Additionally, Twitter is impacting sports journalism in that it is blurring the traditional roles of the reporter, who deals strictly with facts, and the columnist, who deals strictly with opinions. As Holder described, these two roles have been somewhat conflating for years now,
but Twitter, “blew” that distinction “out of the water.” This blurring seems to be primarily a result of the aforementioned personal aspect of communication on Twitter. Nowadays, readers have a venue where they can not only read a reporter’s account of a player’s performance or contract negotiations or run in with the law, but readers can also ask the reporter what they personally think about said situation. As that venue has become more popular, Holder noted, such requests have reached a level of “expectation” on the part of the readers, where they don’t ask, but expect that the reporter will offer her or his opinion or analysis of a set of facts. This blurring also works in the opposite way, as columnists, who are expected to give their opinions, can now live-blog a game that are watching, giving factual information in real time, before praising or deriding the performance or a player, coach, or team in a later web article or the next day’s newspaper. Perhaps as gatekeeping theorist Bowman (2008) suggests, new media is causing journalists to stray too far from their “core task” (pg. 110), which is that model of
deciding which facts go through the gate and which do not. Whether the conflation of the roles of reporter and columnist is creating such tension in the lives of journalists who are unsure of what type of information—fact or opinion—they are responsible for sharing and whether Twitter is intensifying that tension certainly deserves further consideration.
Finally, Twitter possibly impacts sports journalism by causing people to read less.

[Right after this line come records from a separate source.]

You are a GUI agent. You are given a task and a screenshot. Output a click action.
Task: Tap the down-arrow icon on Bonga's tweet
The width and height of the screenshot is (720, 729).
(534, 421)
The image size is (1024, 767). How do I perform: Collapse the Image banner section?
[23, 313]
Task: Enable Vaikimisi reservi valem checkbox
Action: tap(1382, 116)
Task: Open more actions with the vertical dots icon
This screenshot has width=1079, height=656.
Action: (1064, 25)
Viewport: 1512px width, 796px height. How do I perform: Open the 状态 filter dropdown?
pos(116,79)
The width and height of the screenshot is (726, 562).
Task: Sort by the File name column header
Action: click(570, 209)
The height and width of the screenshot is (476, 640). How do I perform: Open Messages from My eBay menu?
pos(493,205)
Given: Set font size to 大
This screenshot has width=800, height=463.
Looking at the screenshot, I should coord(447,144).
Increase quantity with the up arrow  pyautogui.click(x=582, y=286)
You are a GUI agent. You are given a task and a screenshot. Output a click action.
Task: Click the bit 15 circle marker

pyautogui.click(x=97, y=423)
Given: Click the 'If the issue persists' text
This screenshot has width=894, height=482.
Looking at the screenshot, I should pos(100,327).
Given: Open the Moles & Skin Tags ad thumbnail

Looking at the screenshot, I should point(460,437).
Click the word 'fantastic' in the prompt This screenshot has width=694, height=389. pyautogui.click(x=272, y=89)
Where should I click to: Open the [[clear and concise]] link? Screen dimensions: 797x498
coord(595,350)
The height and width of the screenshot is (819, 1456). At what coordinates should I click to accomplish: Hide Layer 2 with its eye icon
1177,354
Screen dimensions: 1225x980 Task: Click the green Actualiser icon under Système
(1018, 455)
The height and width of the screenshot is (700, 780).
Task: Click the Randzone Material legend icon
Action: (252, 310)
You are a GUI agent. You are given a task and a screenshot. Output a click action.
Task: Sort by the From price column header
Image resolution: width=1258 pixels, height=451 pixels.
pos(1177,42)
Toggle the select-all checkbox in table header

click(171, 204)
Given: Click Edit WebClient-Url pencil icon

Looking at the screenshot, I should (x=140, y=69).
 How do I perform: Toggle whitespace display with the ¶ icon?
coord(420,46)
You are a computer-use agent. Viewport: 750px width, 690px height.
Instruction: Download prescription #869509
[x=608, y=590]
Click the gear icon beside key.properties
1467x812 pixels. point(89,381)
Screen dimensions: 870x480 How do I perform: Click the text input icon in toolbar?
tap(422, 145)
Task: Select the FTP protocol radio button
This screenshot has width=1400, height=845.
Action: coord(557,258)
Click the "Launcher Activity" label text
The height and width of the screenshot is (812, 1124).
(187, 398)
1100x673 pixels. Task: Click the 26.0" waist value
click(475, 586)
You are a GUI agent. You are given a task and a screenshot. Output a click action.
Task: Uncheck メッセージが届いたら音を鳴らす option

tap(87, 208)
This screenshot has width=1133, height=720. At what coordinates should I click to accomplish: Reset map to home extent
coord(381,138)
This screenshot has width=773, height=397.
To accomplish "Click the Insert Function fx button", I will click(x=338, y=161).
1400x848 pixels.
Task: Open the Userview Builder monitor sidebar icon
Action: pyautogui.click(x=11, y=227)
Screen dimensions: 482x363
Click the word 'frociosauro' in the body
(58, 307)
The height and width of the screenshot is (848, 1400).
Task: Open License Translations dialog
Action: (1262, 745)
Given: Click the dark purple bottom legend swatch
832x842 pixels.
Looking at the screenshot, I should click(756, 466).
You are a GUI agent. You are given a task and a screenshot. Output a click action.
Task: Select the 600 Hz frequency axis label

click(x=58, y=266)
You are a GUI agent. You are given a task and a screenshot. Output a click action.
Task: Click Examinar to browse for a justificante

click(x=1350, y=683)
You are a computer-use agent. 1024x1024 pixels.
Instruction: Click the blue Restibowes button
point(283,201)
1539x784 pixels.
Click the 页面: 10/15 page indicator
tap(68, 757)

Several of the journalists interviewed raised a concern that Twitter is causing readers to consume their news in the same “chicken-nugget” format posed by Poole (2009, pg. 20). Whereas Twitter is dangerous in that it does not allow for the journalist to get into the larger issues involved in a story, it is equally dangerous in that it encourages the reader to not seek out those larger issues. This is further complicated by Jones’ shared experience of her followers often not clicking through to the links in her tweets, only reading the brief less-than-140-character preface to the
link. The reason she knew this was because the readers would message her with questions that had been answered by the story that was linked. The question of why sports fans use Twitter as a source of news is big enough for another project altogether, but the journalists interviewed seem to locate two extremes. One reason seems to be, as located by Jones, the quick, efficient
consumption of small bits of information for someone who wants to know of everything in passing about a sport, team, or player. Another reason, as located by Holder, is the thirstiness for as much information as soon as possible for someone who wants to know everything in detail about a sport, team, or player.